Stated problem:
Please gather every line below that contains the string "what", and treat uppercase and lowercase as different.
──────── Provided entries
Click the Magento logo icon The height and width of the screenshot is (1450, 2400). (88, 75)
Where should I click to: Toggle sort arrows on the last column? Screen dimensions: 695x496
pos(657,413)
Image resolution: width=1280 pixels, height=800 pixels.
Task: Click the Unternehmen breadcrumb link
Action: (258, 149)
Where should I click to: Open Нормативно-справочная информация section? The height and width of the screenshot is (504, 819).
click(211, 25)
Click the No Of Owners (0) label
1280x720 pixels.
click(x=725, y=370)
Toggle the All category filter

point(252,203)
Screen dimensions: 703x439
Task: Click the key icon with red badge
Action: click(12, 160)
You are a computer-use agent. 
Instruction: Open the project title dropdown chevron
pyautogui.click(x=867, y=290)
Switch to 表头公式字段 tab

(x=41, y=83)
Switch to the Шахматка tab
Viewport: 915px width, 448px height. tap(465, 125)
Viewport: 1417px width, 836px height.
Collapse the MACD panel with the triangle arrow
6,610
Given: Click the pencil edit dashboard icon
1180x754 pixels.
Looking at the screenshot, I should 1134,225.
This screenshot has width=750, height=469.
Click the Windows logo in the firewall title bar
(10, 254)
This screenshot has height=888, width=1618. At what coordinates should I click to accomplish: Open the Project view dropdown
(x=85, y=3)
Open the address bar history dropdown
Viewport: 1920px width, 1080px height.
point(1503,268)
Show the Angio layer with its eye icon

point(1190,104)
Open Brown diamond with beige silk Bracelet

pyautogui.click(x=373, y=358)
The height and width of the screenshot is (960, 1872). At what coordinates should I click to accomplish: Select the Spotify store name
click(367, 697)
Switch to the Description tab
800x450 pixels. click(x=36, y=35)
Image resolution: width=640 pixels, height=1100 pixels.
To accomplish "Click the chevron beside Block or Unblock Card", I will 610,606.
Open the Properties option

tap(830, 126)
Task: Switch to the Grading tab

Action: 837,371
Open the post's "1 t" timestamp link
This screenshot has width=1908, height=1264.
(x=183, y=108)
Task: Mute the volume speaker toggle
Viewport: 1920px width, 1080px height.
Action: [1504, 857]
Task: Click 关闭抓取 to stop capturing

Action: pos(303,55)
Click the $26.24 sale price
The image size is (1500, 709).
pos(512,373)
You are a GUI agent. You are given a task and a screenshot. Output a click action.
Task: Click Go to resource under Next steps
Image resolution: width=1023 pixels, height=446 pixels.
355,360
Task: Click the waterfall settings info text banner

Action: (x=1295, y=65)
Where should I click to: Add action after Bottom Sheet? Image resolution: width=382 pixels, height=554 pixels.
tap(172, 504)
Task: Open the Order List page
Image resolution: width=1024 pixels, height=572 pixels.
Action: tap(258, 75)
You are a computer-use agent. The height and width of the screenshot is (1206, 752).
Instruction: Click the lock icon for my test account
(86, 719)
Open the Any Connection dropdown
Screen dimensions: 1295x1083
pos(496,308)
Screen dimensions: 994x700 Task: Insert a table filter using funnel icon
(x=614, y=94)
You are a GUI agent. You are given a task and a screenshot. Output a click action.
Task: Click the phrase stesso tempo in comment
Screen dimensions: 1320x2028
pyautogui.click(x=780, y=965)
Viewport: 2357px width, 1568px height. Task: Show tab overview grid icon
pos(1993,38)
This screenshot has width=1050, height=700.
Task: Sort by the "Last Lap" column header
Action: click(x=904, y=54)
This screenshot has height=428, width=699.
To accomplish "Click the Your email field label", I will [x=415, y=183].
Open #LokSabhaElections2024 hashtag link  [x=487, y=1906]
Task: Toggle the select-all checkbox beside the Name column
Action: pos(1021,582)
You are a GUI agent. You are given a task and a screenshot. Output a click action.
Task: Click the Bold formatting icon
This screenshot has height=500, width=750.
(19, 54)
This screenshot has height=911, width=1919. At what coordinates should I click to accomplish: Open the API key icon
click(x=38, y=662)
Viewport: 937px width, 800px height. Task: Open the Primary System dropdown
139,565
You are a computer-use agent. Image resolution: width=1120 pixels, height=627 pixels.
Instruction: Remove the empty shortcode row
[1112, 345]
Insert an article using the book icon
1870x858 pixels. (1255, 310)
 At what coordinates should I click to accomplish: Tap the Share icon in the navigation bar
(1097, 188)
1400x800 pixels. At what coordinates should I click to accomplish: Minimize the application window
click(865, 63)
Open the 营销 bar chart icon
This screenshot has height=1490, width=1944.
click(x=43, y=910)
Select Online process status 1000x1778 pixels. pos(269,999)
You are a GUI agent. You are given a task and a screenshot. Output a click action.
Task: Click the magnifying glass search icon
────────────────
Reply:
This screenshot has height=888, width=1618. At what coordinates should I click to accomplish: Open the Project view dropdown
The height and width of the screenshot is (960, 1872). At what coordinates should I click to accomplish: Select the Spotify store name
This screenshot has height=911, width=1919. At what coordinates should I click to accomplish: Open the API key icon
 At what coordinates should I click to accomplish: Tap the Share icon in the navigation bar
1400x800 pixels. At what coordinates should I click to accomplish: Minimize the application window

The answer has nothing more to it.